Deregulation Bill

Written evidence submitted by R3 (DB 08)

Committee request: Cost of Joint Insolvency Examination Board exams

Thank you very much again for inviting R3 (the leading trade body for the UK’s insolvency profession) to give evidence to the Public Bill Committee on Clause 10 and Clause 12. During the evidence session the Minister (Mr Oliver Heald MP QC) asked a question regarding the typical training costs charged by the main education providers for each of the three Joint Insolvency Examination Board insolvency papers. As I was unable to provide these details during the Committee session, I am pleased to provide this information below.

Under the current licence Insolvency Practitioners (IPs) must sit three exams:

· Liquidations

· Administrations, Company Voluntary Arrangements (CVAs) and Receiverships

· Personal Insolvency

Most students study these exams through BPP, which until recently was the dominant training provider of JIEB courses.

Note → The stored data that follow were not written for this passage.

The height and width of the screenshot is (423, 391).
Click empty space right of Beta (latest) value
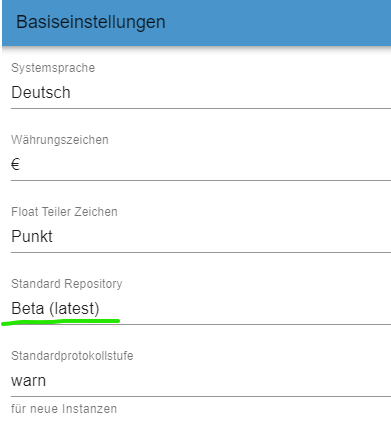(x=247, y=309)
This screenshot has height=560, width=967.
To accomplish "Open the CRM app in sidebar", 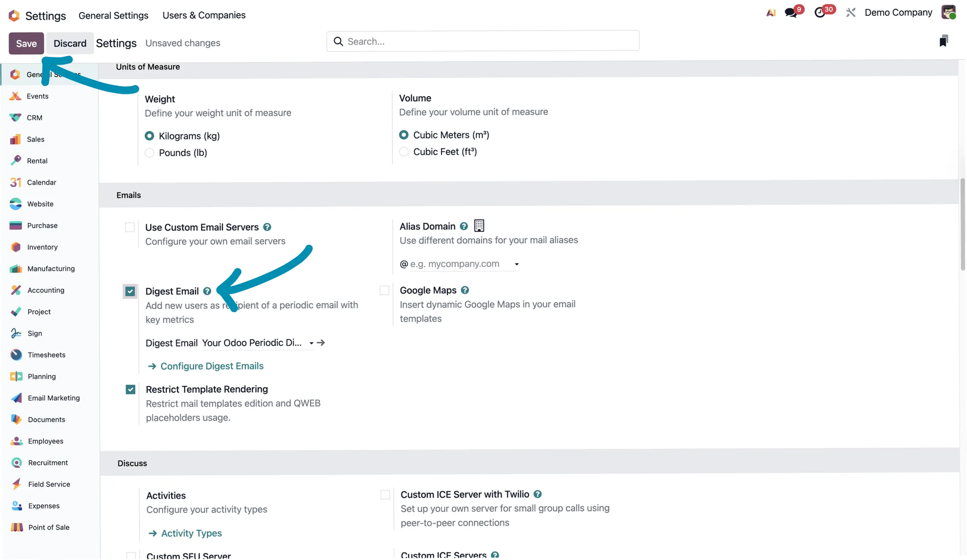I will tap(34, 118).
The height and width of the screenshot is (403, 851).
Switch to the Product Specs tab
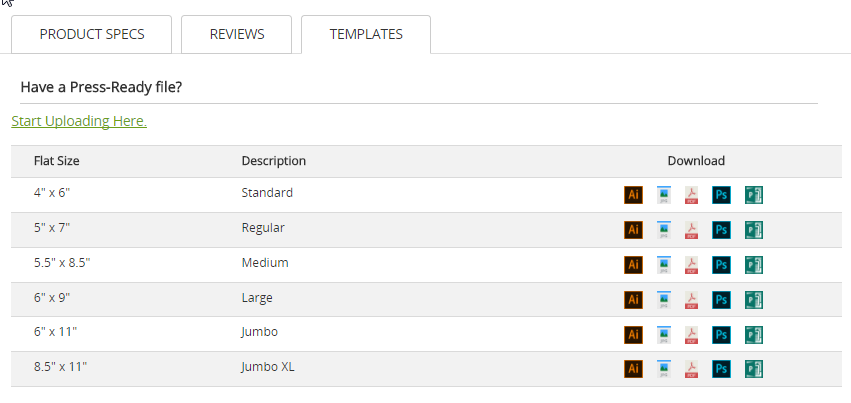pyautogui.click(x=92, y=34)
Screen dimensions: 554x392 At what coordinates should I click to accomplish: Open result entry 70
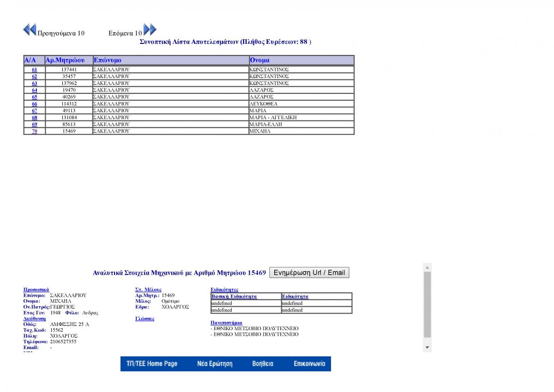pyautogui.click(x=35, y=131)
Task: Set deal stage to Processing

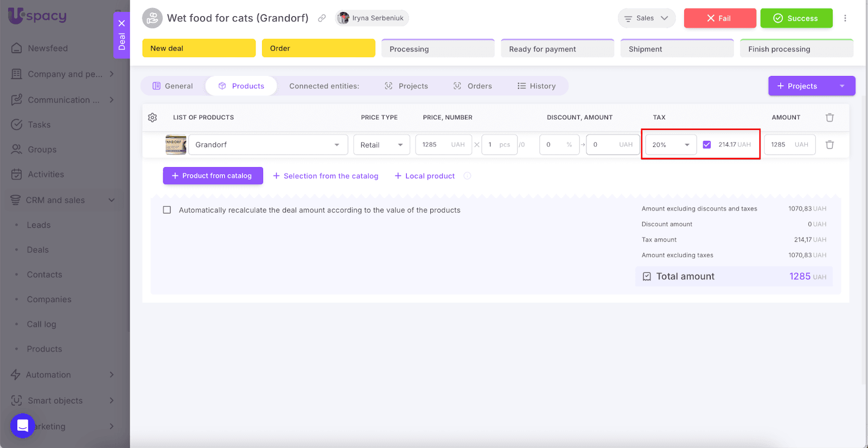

The costs for 2014 as set out by BPP are as follows:

· £2,892 plus VAT for each exam

· £8,676 plus VAT for all three exams

· Exam fee payable to the student’s professional body:

o £310 for one paper (2013)

o £620 for two or more papers (2013)

The total cost for all three exams and exam fees for two or more papers (plus VAT) is therefore approximately £9,296.  

Clause 10 proposes that an IP can train in either corporate or personal insolvency. We believe this will require sitting one paper, and so therefore the costs of that exam should be reduced. However, we are concerned that the government has not asked the training providers for evidence to that effect, or what the new papers should look like. They have however told us that the new personal paper will need to include elements of corporate insolvency and vice-versa, and given the extra regulatory costs of two new licences, any costs savings are therefore illusory.

Furthermore, as I informed the committee last week, more than 90% of smaller insolvency practices claim they will not train an IP in a partial licence because they believe IPs should be fully trained in both disciplines to understand the UK’s insolvency regime – which is currently the 7th most competitive in the world (according to the World Bank). We believe partial licences will undermine this rating.

Partial licences will inevitably harm and confuse businesses and individuals seeking financial advice; they will delay the time that it takes to provide businesses and individuals with an insolvency solution which gives them debt relief, and delay the time it takes for returns made to creditors.